= MATERIAL FOR THE TASK =

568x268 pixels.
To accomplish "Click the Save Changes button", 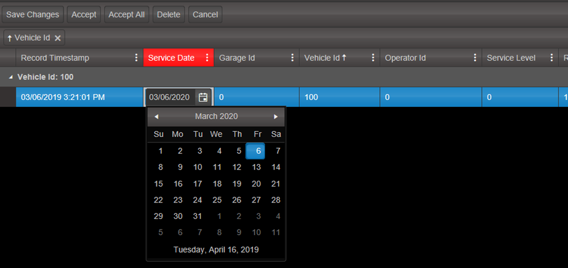I will [x=33, y=15].
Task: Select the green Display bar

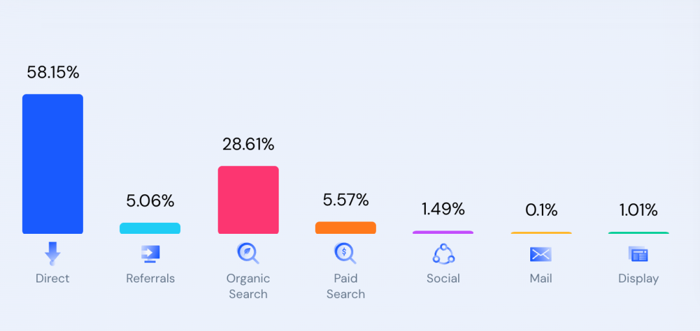Action: 638,233
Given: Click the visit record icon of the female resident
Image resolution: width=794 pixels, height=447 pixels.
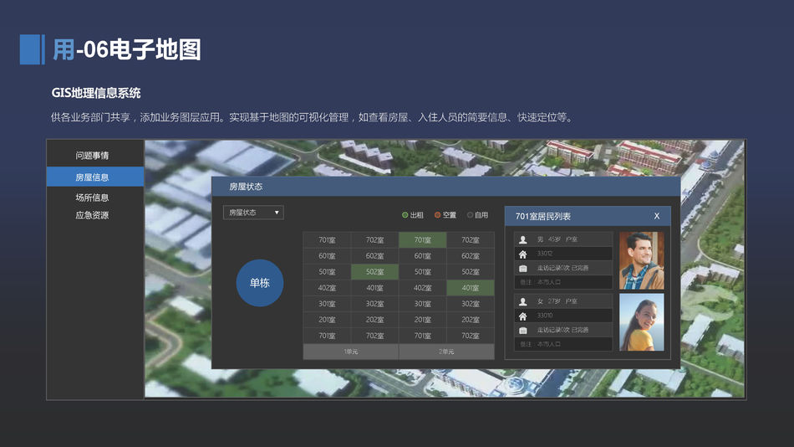Looking at the screenshot, I should point(523,330).
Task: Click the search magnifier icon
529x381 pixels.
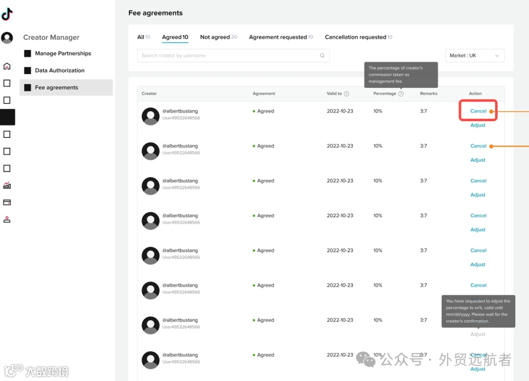Action: 322,55
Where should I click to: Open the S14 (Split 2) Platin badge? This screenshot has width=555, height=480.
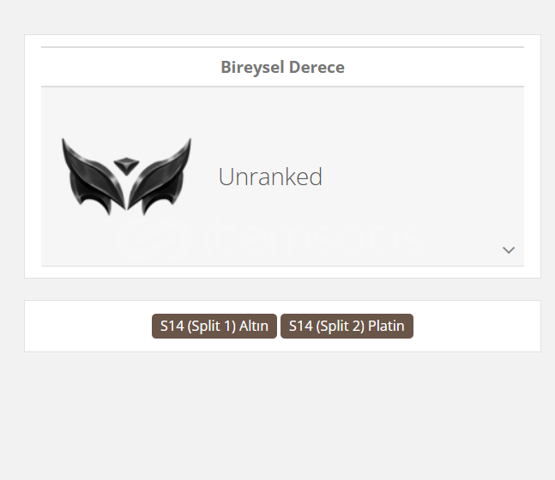(347, 326)
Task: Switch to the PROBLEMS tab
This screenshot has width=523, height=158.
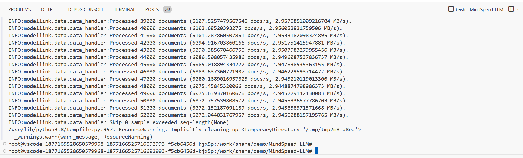Action: click(20, 9)
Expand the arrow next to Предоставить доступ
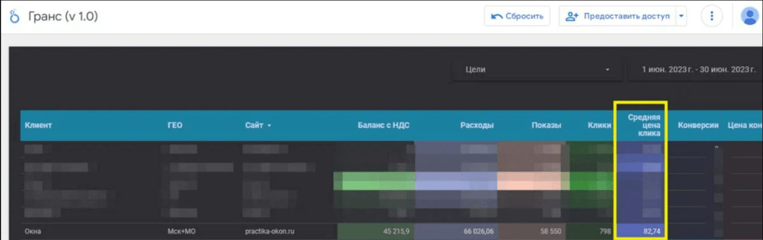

= EXERCISE OBJECTIVE =
Set down verbatim the material from the line holding "Task: Select the green Display bar" through the end of the material, both ends inclusive, leaving out the pictures.

= ANSWER FOR THIS EXERCISE =
Task: Select the green Display bar

Action: 638,233
Given: Click the visit record icon of the female resident
Image resolution: width=794 pixels, height=447 pixels.
Looking at the screenshot, I should point(523,330).
Task: Click the search magnifier icon
529x381 pixels.
Action: 322,55
Where should I click to: Open the S14 (Split 2) Platin badge? This screenshot has width=555, height=480.
(347, 326)
Task: Switch to the PROBLEMS tab
This screenshot has width=523, height=158.
Action: click(20, 9)
Expand the arrow next to Предоставить доступ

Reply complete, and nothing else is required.